When Veneer Problems Pop Up

Veneers can be the perfect solution for those with discolored and mishappen teeth. They are the non-surgical way to get beautiful teeth without a long process. When problems with veneers do pop up, they are often easily solved. Read on to find out more.

How Long Do Veneers Last?

The life of your veneer varies. Several factors can affect the life of a veneer such as eating habits, dental hygiene practices, medication usage, and more. A veneer is meant to adhere to the front of a tooth that is unattractive in some way. They can cover stains, pits, cracks, and other imperfections that have nothing to do with the health of your teeth. It's nearly impossible to predict how long a veneer will last. 

When a veneer fails, it may begin peeling away at the outer edges. It's often the adhesive that attaches the veneer to the tooth that fails before the veneer, however. That is why it's important to get to the dentist right away if you notice a peeling veneer. Your dentist might be able to save the veneer and re-bond it to your tooth again. That is a lot less expensive than an entirely new veneer. 

What and How You Eat Matters

Your dentist probably warned you about foods and habits that can damage your veneers after they were applied. However, new veneers are often relatively impervious to damage because the bonding cement and the veneer are new. As time goes on, though, some who have veneers may become so used to them that they forget to watch what they eat.
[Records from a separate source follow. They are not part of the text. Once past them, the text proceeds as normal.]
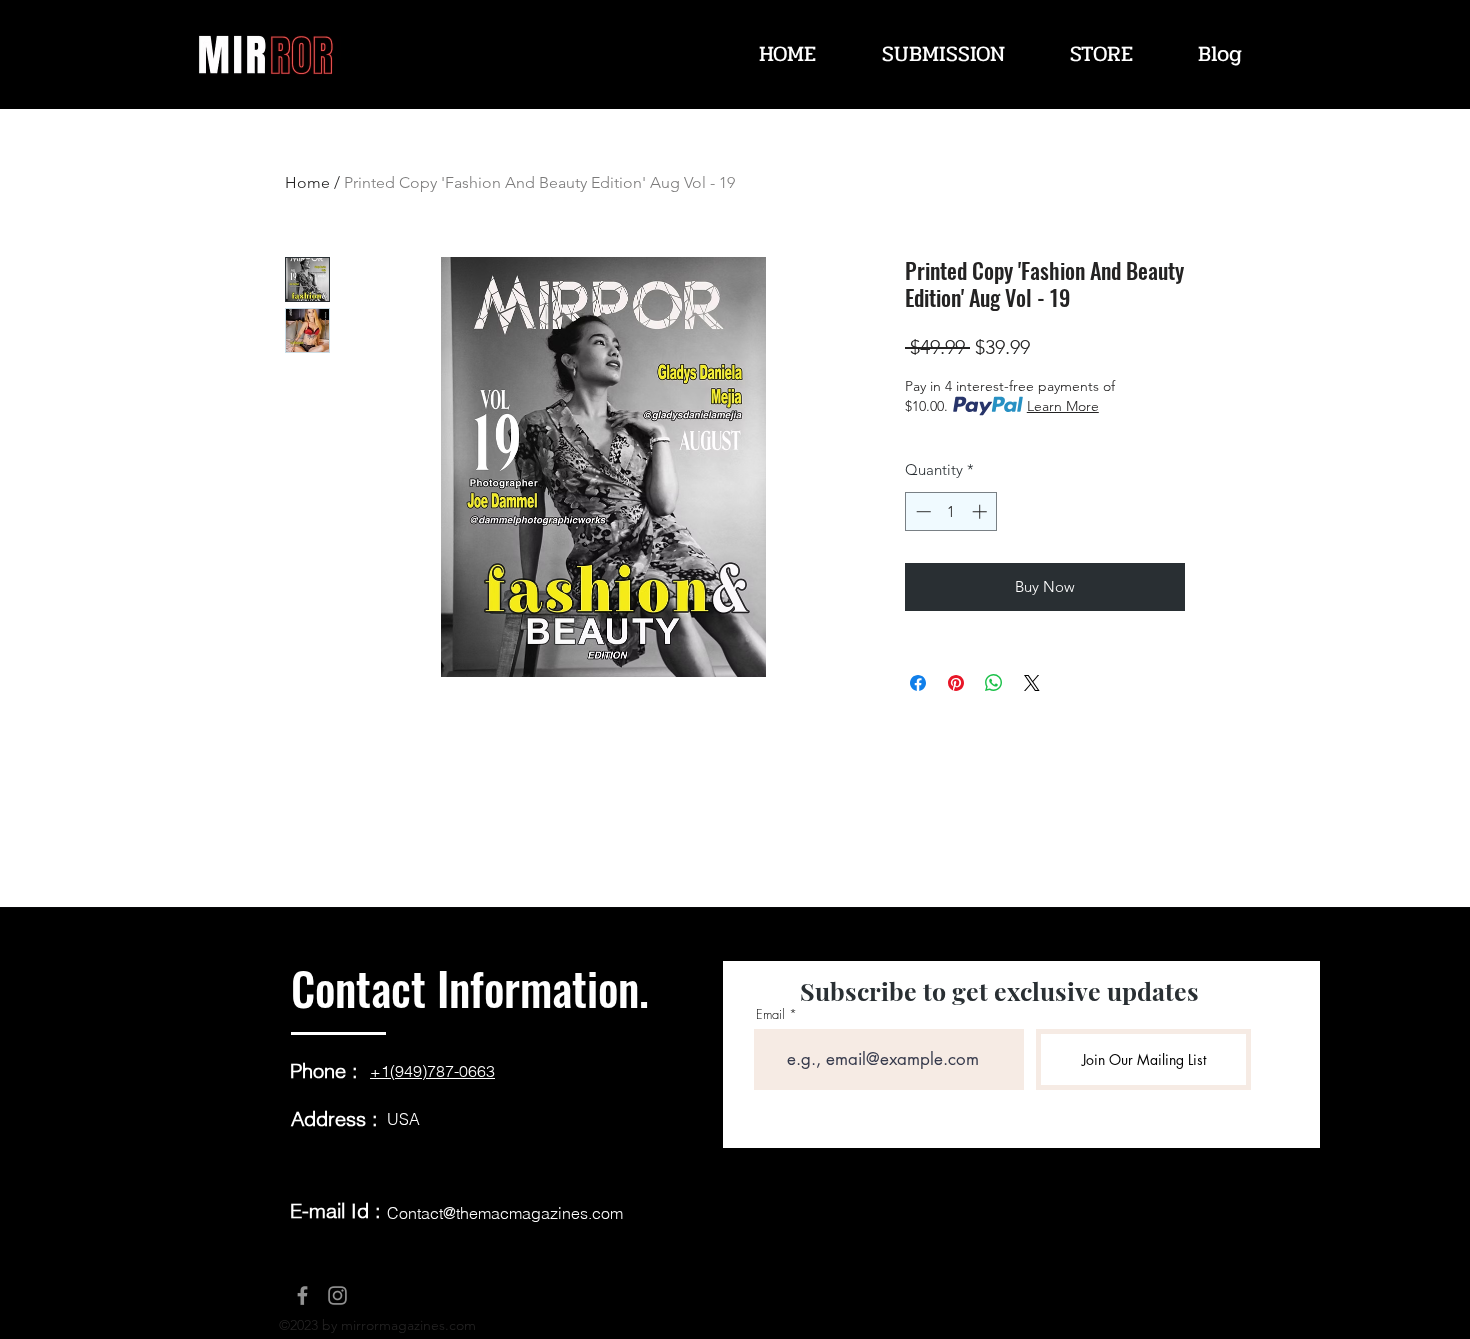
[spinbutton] (951, 511)
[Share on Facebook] (918, 683)
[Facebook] (302, 1295)
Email (770, 1014)
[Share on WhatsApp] (994, 683)
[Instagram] (337, 1295)
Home (307, 182)
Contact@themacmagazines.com (505, 1213)
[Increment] (981, 511)
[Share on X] (1032, 683)
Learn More (1063, 406)
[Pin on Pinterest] (956, 683)
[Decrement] (921, 511)
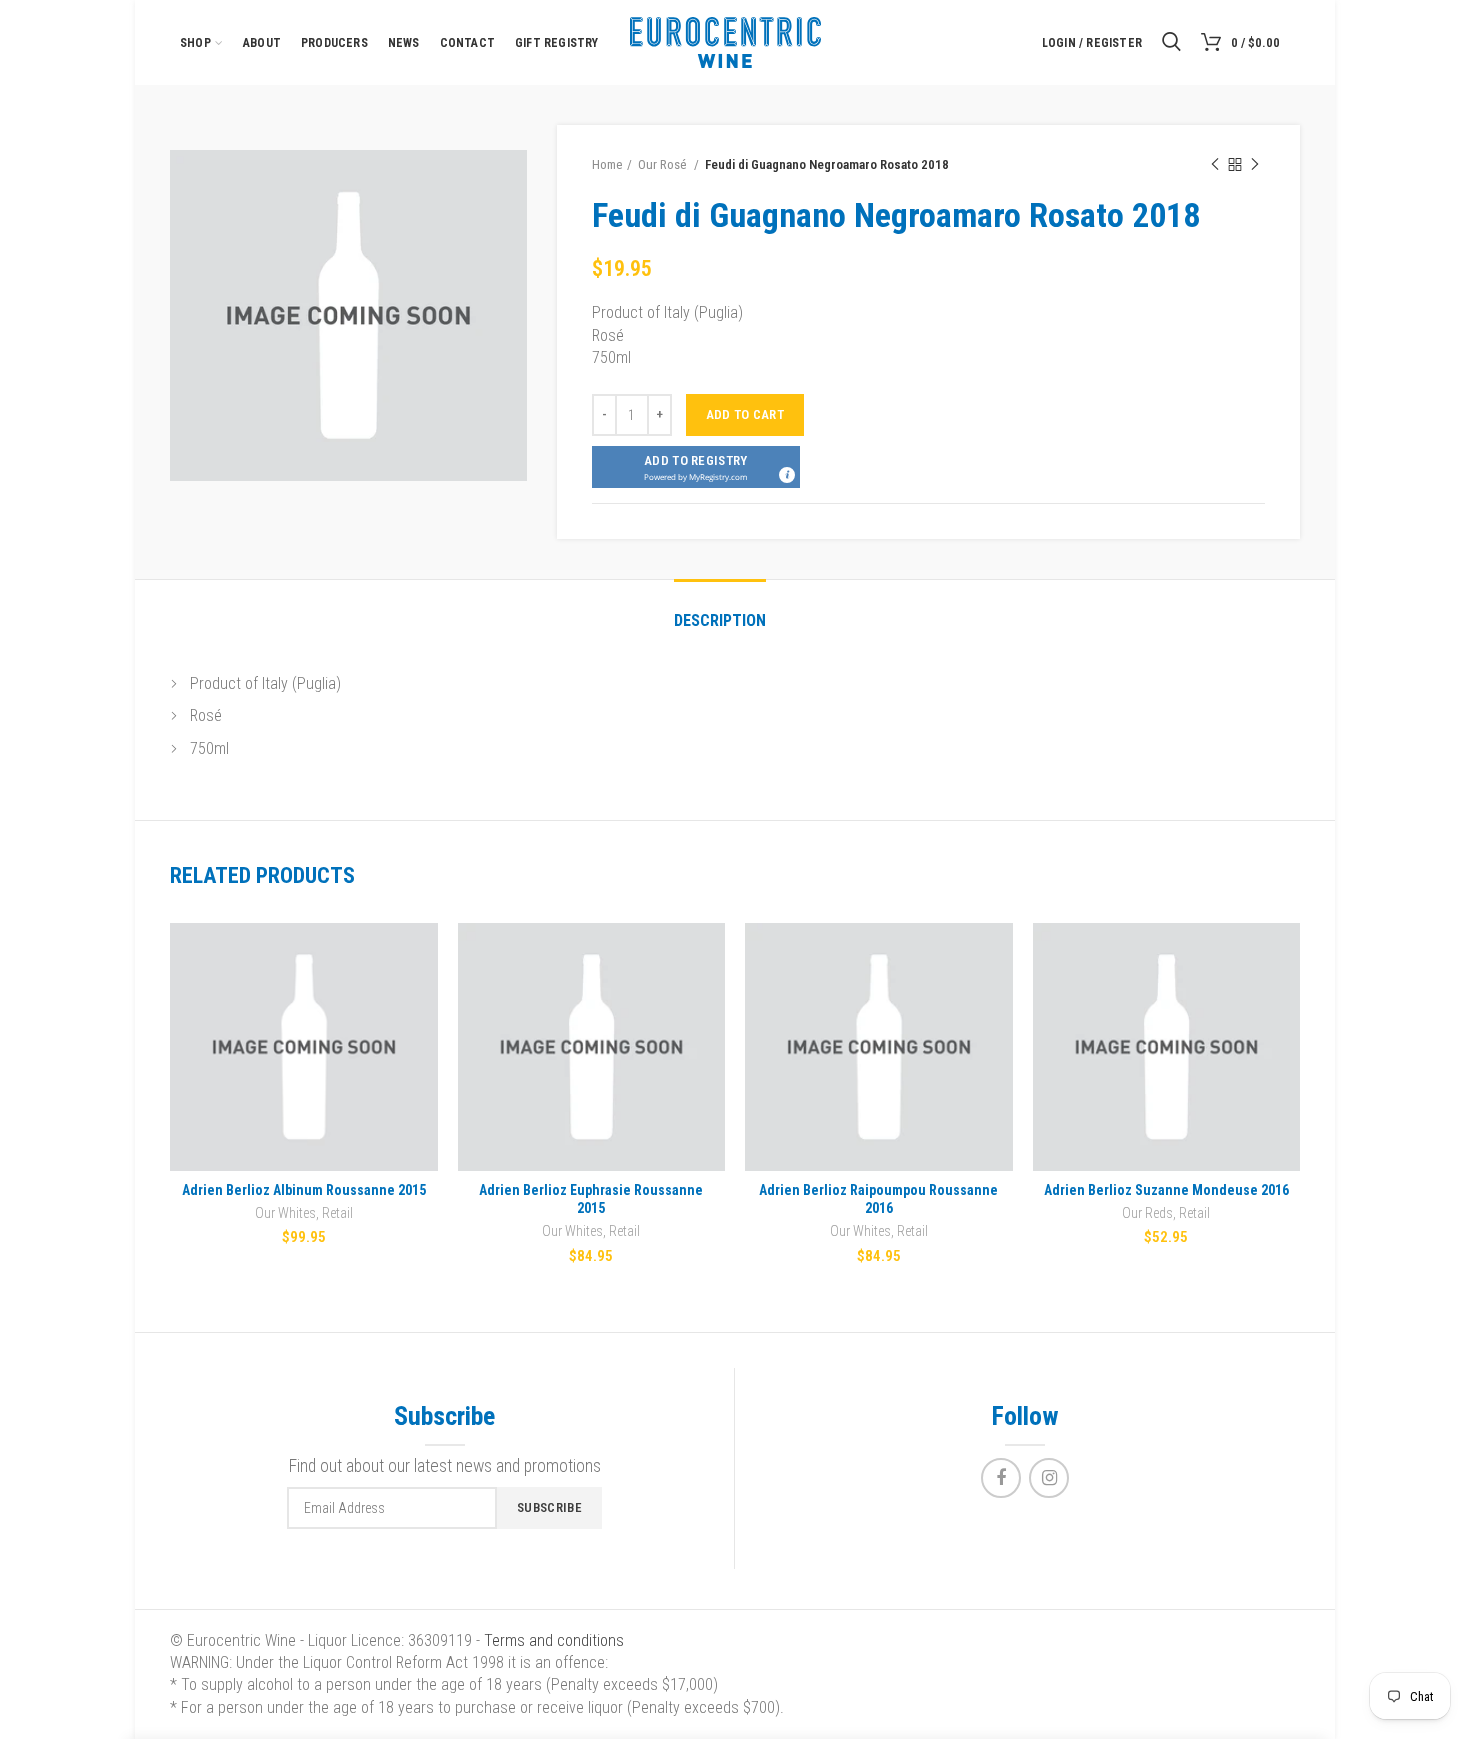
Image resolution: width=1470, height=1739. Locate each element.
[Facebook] (1001, 1478)
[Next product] (1255, 165)
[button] (696, 467)
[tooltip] (786, 474)
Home (607, 164)
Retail (337, 1213)
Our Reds (1147, 1213)
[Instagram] (1049, 1478)
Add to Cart (745, 414)
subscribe (549, 1507)
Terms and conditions (554, 1640)
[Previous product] (1215, 165)
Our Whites (285, 1213)
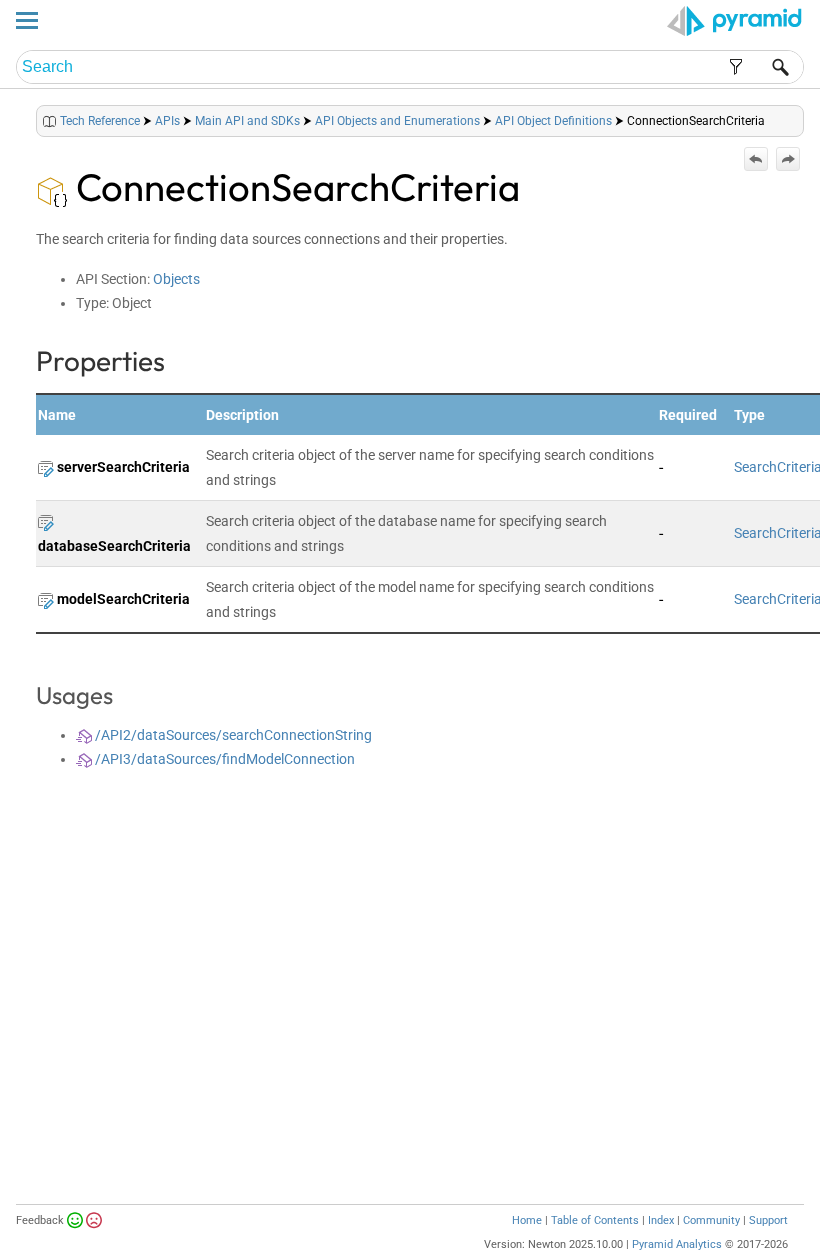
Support (768, 1220)
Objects (176, 279)
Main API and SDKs (247, 121)
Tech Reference (100, 121)
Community (711, 1220)
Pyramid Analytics (677, 1244)
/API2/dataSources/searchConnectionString (232, 735)
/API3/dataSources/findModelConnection (223, 759)
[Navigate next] (788, 159)
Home (527, 1220)
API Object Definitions (553, 121)
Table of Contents (595, 1220)
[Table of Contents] (788, 116)
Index (661, 1220)
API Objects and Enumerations (397, 121)
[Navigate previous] (756, 159)
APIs (167, 121)
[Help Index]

To preserve the life of your veneer, follow these tips, regardless of how long you have had them:

  • Don't chew ice, hard candies, cough drops, and other hard foods.
  • Avoid chewing tough or crunchy goods like meats, popcorn, and nuts.

Bruxism (Teeth Grinding)

Many people who live alone or sleep with heavy sleepers grind their teeth at night but may not know it. Your dentist, however, can usually tell if you grind your teeth at night. This habit can not only wreak havoc with your veneers but also can wear down all of your teeth and damage your enamel. Your dentist may suggest you wear a mouthguard at night.  

You May Have a Cavity

Unfortunately, having a veneer is no barrier to decay. Your tooth underneath the veneer can become decayed, placing your veneer in jeopardy. In most cases, the repair of the cavity may involve the removal of the veneer. However, unless it's damaged, the veneer can be replaced after the decay is treated.